平川:私達が手掛けるバイオ領域もそうですが、新しい技術を出していく事業領域で、投資資金の回収に一定期間が必要な企業にとっては、社債の性質がとても合うのではないでしょうか。
あとは、IPOを控えている企業など、個人かつ経験豊富な投資家の方々がどういった共感を持ってくださるのか、投資家の期待感を知りたい、という企業にも良いと思います。
IRを作ってみたけど投資家に全然刺さらなかった、というケースも考えられます。
Siiibo証券の社債発行は、新技術や新しいサービスを持つ企業さんにとって、IRを通してきっちり事業を説明できるかどうかを知る手立てにもなると思います。
実際に使って感じたのは、必ずしも社債の募集枠が全部埋まるわけではない、という中で、投資家様からどのぐらい期待値があるのかを実際に確かめられた、という点も良かったですね。
小村:実体験に基づくご感想、ありがとうございます。
平川:Siiibo証券には、世の中に無いものを出してもらいたいな、と期待しています。
恐らく、証券会社として儲けるためだったらもっと早い別の手段も考えられる中で、着々と今の事業を進めていらっしゃいますよね。これからも、誰もやっていない、今までなかったものをどんどん出していただきたいな、と思います。
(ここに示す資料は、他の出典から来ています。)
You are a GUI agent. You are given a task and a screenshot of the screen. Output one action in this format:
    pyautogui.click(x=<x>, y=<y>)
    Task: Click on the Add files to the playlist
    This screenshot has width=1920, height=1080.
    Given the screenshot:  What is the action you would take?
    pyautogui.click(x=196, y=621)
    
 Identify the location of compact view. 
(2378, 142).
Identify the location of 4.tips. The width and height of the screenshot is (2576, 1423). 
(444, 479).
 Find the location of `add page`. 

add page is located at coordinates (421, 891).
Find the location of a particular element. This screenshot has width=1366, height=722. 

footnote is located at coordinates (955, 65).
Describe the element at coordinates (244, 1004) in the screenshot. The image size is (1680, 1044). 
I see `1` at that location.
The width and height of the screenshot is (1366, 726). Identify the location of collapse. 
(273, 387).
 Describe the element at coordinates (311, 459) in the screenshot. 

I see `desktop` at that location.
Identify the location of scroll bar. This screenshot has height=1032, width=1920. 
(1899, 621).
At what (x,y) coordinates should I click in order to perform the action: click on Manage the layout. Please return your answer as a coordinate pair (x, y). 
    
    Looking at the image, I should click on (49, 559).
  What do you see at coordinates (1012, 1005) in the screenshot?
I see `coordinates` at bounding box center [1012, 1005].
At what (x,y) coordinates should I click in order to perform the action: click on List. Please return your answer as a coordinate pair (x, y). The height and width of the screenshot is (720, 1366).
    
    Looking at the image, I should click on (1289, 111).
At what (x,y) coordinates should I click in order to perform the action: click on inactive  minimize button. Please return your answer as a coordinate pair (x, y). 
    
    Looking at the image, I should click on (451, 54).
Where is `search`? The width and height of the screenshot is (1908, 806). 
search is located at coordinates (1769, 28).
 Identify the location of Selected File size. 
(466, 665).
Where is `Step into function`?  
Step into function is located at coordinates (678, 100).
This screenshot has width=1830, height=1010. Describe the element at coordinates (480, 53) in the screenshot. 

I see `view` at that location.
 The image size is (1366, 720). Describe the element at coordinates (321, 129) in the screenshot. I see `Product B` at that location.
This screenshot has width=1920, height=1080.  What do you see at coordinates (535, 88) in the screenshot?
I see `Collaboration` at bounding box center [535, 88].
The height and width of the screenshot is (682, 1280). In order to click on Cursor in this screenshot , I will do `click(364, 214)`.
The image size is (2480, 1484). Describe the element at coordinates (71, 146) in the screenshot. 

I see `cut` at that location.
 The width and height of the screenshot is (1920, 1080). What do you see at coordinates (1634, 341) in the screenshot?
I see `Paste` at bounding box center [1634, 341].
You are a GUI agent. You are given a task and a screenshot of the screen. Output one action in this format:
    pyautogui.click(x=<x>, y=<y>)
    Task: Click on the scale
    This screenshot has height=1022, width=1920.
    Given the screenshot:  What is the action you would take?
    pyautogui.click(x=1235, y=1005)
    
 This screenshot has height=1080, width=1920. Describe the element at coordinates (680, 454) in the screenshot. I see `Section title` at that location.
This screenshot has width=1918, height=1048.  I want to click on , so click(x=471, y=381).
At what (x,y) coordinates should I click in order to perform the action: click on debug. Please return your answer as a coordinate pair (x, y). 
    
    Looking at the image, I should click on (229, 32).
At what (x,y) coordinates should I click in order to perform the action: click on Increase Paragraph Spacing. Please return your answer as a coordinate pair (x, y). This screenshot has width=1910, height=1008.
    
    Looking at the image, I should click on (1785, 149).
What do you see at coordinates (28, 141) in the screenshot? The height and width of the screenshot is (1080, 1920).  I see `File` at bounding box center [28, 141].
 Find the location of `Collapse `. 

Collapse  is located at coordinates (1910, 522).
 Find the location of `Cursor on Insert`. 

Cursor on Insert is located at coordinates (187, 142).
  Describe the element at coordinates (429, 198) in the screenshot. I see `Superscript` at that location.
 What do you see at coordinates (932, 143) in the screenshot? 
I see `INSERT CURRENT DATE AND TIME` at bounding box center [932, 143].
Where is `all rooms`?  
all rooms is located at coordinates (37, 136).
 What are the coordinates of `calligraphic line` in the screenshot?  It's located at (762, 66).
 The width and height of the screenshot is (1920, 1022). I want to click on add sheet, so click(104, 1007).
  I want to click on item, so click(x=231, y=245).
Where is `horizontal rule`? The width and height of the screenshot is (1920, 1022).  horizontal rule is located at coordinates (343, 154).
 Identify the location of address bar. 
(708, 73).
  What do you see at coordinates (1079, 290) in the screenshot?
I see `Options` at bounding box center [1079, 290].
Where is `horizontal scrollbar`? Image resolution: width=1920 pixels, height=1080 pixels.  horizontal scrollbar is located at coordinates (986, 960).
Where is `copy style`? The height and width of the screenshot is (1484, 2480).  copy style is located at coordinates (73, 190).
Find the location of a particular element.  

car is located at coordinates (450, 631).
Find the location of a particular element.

小村:本日は貴重なお話をお伺いさせていただきありがとうございました。
設立5周年、サービスローンチから3周年、Siiibo証券の歩みはまだ始まったばかりです。
**投資家様にとっては、投資の意義を感じていただける、多様な企業への投資機会、
発行企業様にとっては、機動力はもちろん、企業のファンづくりにも貢献できる資金調達手段**としてご活用いただけるよう、これからも頑張ってまいります。
そして、貴社の事業に寄り添っていくパートナーとしても歩んでいけたらと考えております。今後ともどうぞよろしくお願いいたします。